Commentaires #1 - La lucidité implacable ou épître des hommes du blâme
Ce monument de la littérature mystique musulmane est l’oeuvre de l’illustre saint Abû 'Abd Al-Rahmân Al-Sulamî de Nîshâpûr souvent appelé Muhammad Ibn Al Husayn Ibn Mûsâ (937 - 1021). Dans le résumé fait par Roger Deladrière, ce dernier note: << Sans Sulamî nous ignorerions presque tout de la vie des Hommes du Blâme et de leur doctrine >> parce que toujours selon les mots de l’auteur, Sulamî fut celui qui fit sortir les malâmatis de l’anonymat dans lequel ils s’étaient volontairement placés.

La Malamatiyya est au début un courant spirituel qui se développera dans le Khôrassan (actuel Iran) et qui se voudra aux antipodes de la conception du soufisme de l’époque, prédominante et ayant Bagdad pour centre culturel et spirituel. Sulamî lui-même viendra au monde 27 ans après la mort de l’Imam Junayd qui fut l’une des plus grandes figures du soufisme bagdadien des premiers siècles.
C’est dans ce Bagdad, grande métropole du monde arabo-musulman médiéval et siège du califat abbasside, que les soufis jouiront d’une aura tant spirituelle que sociale. On les reconnaîtra à leur manteau de laine (Khirqa). Certains ne pratiquent aucun métier et vivent de l’aumône que des charitables voudront bien leur accorder. L’ascétisme bien souvent apparent et le mode de vie simple seront la marque de cette spiritualité qui n’est pas sans rappeler celle des moines chrétiens.

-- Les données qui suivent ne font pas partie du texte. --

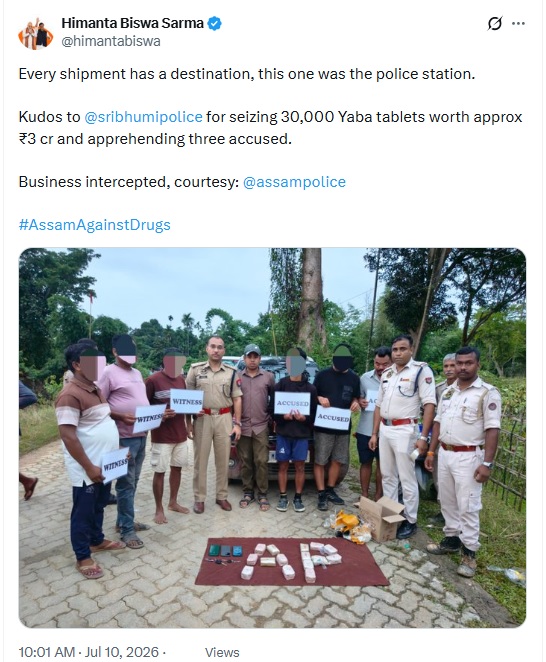This screenshot has width=546, height=662.
Task: Click the 'Every shipment has a destination' sentence
Action: (x=247, y=74)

La voie du blâme, quant à elle se veut être la voie de l’anonymat. Le malâmati se fond dans la masse des croyants et ne laisse rien paraître qui pourrait faire soupçonner une quelconque spiritualité. Les états spirituels et extatiques caractéristiques des soufis de Bagdad sont occultés par la figure modeste et accessible de l’épicier du coin. Il fonde une famille, tient un commerce et vaque à ses occupations. Ici, aucune trace apparente d’ascèse ni d’exercices spirituels. Ils sont les sommités parmi les mystiques. Ayant choisi de voiler leurs états intérieurs aux yeux des créatures, Allah a voilé en retour leur états spirituels au commun des mortels. Ils protègent l'arcane divin et Dieu protège le leur. Le secret est leur crédo et l’obscurité leur manteau. Au début du courant, l’incognito sera leur modus vivendi. Au fil des siècles, le courant évoluera de manière plus affirmée en intégrant le blâme dans la marche spirituelle. Le seul et unique moyen d’échapper aux regards des personnes devient d’afficher les traits d’une fausse impiété. Laisser les gens avoir une mauvaise opinion d’eux est un lest efficace contre les assauts du Nafs. Dans l’opuscule, le premier principe des hommes de cette voie à y être mentionné << Ils considèrent comme du polythéisme (ou « associationnisme », Shirk) le fait de se parer d'un acte extérieur de dévotion et comme de l'apostasie (Irtidâd) celui de se parer d'un état intérieur >>. Dans le résumé de l’épître, l'auteur rajoute : << Chez les malâmatis, la plupart des cheikhs considèrent comme répréhensible que l'on attire l'attention sur soi par certaines pratiques de dévotion telles que le jeûne continu, le silence perpétuel, ou encore les oraisons récitées ostensiblement après la Prière rituelle (salât), pour être connu et faire parler de soi. >>
Voilà une brève introduction à l’un des courants les plus illustres de l’islam et dont on retrouvera les enseignements et les lumières dans nombreuses voies soufis à travers les siècles.